**What to work on**
Switch "dropdown" to "menu" in the rows from the first one through the line holding "Open the Upravit", inclusive, and give back only those lines with nothing else changed.

··· Recorded information

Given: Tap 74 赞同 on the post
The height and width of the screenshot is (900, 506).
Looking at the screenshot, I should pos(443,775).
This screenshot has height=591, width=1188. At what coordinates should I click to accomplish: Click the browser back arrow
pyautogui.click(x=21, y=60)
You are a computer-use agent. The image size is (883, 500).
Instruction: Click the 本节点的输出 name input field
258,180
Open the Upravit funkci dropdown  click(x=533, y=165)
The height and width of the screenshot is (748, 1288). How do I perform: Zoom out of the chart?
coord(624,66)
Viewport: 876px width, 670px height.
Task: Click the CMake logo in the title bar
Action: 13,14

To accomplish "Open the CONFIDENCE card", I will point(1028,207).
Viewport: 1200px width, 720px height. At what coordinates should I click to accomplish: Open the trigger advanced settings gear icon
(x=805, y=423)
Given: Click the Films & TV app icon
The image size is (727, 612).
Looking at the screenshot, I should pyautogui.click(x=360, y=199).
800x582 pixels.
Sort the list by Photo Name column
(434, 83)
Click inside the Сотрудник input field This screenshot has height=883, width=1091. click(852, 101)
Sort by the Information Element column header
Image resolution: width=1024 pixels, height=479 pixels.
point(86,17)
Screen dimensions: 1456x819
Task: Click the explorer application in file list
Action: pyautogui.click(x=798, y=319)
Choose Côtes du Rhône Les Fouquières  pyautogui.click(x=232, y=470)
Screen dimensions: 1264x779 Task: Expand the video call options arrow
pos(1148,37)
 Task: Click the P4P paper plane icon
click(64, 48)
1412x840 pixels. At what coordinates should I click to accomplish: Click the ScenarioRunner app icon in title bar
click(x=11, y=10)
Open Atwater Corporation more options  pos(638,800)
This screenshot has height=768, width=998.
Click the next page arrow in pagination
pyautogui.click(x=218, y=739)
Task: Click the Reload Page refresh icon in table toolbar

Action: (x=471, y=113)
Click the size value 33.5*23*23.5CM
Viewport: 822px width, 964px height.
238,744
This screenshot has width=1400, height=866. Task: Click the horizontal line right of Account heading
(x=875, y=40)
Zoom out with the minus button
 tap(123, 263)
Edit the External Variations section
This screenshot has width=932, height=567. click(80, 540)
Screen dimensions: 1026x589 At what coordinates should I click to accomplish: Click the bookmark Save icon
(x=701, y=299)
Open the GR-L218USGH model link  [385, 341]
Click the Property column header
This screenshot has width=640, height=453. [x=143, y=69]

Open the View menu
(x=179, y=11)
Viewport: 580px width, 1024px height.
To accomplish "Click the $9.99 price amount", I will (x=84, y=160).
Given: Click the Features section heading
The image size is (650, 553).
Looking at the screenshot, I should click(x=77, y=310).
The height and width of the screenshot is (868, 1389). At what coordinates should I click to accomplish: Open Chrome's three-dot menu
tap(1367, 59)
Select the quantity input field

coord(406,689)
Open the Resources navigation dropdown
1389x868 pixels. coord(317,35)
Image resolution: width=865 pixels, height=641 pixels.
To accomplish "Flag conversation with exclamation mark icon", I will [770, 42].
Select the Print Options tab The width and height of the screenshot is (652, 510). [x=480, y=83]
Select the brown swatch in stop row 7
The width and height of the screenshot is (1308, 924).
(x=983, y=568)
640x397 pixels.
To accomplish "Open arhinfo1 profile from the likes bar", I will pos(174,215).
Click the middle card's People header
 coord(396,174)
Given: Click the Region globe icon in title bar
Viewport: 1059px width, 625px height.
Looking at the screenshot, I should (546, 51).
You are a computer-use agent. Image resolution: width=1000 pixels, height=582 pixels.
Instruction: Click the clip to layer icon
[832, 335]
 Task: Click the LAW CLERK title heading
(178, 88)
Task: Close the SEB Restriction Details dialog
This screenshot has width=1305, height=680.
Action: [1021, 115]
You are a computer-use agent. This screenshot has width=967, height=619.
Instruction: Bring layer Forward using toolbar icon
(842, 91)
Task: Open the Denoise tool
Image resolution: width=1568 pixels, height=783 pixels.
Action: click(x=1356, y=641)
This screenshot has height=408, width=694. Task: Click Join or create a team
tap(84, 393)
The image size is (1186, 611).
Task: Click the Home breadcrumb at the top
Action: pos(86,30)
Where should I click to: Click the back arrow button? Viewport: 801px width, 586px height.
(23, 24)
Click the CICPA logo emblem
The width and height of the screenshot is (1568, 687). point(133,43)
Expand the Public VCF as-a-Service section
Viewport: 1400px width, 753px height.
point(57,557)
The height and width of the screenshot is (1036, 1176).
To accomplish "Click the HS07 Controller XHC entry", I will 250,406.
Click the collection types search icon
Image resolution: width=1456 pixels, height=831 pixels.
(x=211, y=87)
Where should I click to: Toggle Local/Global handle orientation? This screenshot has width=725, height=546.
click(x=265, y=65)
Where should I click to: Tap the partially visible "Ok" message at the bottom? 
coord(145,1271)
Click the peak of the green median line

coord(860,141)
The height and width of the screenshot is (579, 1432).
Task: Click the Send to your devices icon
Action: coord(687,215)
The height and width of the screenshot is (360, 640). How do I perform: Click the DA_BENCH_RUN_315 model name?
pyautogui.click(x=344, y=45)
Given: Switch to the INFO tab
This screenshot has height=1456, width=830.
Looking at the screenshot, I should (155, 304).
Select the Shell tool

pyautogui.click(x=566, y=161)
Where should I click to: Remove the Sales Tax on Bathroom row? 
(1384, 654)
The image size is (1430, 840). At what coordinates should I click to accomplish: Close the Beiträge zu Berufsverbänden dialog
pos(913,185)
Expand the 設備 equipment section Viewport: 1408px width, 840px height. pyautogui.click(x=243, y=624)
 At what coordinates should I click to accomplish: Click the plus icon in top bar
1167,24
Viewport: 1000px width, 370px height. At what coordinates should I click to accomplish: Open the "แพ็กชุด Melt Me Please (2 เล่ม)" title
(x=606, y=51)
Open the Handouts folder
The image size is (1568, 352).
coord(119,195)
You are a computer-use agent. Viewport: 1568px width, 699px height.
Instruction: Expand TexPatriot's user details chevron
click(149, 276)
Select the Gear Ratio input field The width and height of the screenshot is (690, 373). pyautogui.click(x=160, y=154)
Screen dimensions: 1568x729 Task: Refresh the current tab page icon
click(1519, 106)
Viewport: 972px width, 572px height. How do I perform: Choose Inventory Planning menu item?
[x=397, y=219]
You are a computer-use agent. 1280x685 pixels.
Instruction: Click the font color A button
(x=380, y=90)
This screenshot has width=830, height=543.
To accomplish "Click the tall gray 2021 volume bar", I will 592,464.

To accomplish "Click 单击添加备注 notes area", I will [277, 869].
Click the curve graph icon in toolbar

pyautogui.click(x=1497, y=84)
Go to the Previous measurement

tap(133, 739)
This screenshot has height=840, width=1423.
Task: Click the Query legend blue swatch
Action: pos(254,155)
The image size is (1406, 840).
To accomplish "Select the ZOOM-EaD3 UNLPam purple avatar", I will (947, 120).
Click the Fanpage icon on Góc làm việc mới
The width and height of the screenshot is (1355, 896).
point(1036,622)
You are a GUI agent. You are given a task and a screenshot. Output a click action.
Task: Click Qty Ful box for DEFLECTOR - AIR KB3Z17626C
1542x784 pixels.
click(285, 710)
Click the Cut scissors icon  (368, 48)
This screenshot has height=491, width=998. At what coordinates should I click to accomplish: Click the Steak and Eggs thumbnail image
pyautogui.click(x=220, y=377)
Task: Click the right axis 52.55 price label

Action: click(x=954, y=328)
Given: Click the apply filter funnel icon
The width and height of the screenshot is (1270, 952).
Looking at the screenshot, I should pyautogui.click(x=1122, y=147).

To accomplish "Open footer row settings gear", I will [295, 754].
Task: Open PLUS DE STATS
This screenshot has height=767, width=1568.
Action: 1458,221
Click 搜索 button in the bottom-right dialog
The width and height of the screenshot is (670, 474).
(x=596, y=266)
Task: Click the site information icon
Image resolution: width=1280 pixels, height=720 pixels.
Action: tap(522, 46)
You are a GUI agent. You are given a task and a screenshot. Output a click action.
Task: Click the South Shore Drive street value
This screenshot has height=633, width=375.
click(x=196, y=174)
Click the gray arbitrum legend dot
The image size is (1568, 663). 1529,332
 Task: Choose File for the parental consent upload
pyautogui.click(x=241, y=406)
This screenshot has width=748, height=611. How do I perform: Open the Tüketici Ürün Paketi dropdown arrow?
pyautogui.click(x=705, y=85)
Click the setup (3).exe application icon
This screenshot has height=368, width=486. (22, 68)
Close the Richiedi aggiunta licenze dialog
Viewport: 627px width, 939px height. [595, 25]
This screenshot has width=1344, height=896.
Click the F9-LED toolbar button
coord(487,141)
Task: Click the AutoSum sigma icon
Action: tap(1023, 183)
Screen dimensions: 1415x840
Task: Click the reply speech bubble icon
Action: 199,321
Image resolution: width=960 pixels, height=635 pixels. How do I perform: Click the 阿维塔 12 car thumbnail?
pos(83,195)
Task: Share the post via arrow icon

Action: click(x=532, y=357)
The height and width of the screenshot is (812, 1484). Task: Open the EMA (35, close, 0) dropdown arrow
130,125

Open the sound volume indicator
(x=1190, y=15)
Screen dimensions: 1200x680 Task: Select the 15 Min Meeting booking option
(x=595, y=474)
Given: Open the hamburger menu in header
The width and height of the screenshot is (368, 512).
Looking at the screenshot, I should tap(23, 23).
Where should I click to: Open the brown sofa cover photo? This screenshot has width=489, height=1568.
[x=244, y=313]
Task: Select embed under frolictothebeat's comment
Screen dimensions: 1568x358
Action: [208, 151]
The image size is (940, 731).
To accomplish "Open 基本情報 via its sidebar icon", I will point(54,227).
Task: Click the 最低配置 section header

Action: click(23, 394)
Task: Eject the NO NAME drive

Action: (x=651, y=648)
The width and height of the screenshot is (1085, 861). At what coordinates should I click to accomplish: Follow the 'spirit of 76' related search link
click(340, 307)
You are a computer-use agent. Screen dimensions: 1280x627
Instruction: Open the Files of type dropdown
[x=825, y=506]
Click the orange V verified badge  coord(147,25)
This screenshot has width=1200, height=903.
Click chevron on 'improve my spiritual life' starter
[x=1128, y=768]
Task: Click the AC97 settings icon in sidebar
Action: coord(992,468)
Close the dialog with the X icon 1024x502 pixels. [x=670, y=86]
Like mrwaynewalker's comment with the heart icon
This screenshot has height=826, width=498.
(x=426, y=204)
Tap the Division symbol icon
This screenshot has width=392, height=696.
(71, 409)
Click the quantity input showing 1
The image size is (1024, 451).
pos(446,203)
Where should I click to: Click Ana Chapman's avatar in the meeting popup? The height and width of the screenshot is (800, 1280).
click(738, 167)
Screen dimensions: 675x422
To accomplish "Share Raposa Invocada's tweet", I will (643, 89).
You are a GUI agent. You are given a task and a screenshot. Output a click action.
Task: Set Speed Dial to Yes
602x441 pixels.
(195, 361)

······

**Solution below**
Given: Tap 74 赞同 on the post
The height and width of the screenshot is (900, 506).
Looking at the screenshot, I should pos(443,775).
This screenshot has height=591, width=1188. At what coordinates should I click to accomplish: Click the browser back arrow
pyautogui.click(x=21, y=60)
You are a computer-use agent. The image size is (883, 500).
Instruction: Click the 本节点的输出 name input field
258,180
Open the Upravit funkci menu  click(x=533, y=165)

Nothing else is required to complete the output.